Excerpted data:
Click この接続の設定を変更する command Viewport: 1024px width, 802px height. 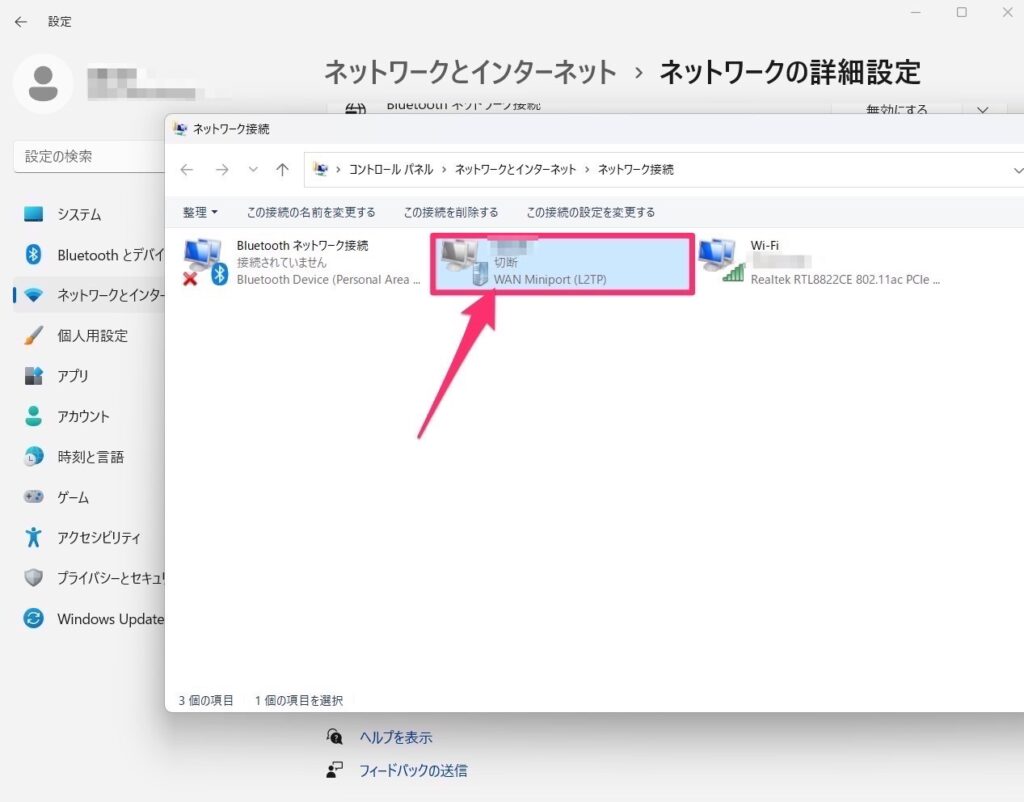click(590, 212)
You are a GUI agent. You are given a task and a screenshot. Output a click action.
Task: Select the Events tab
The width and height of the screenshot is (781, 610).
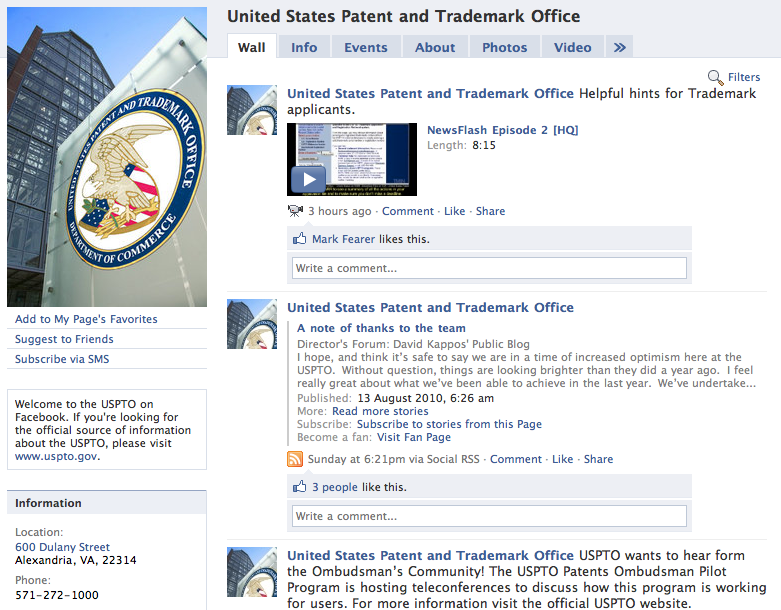(x=366, y=47)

Exercise:
Rewrite the data from the line containing "You are a GUI" through the end of the data, both ends included, changing "Events" to "Calendar" and keeping everything else the same. Omit the pictures from your answer.

The solution:
You are a GUI agent. You are given a task and a screenshot. Output a click action.
Task: Select the Calendar tab
The width and height of the screenshot is (781, 610).
(x=366, y=47)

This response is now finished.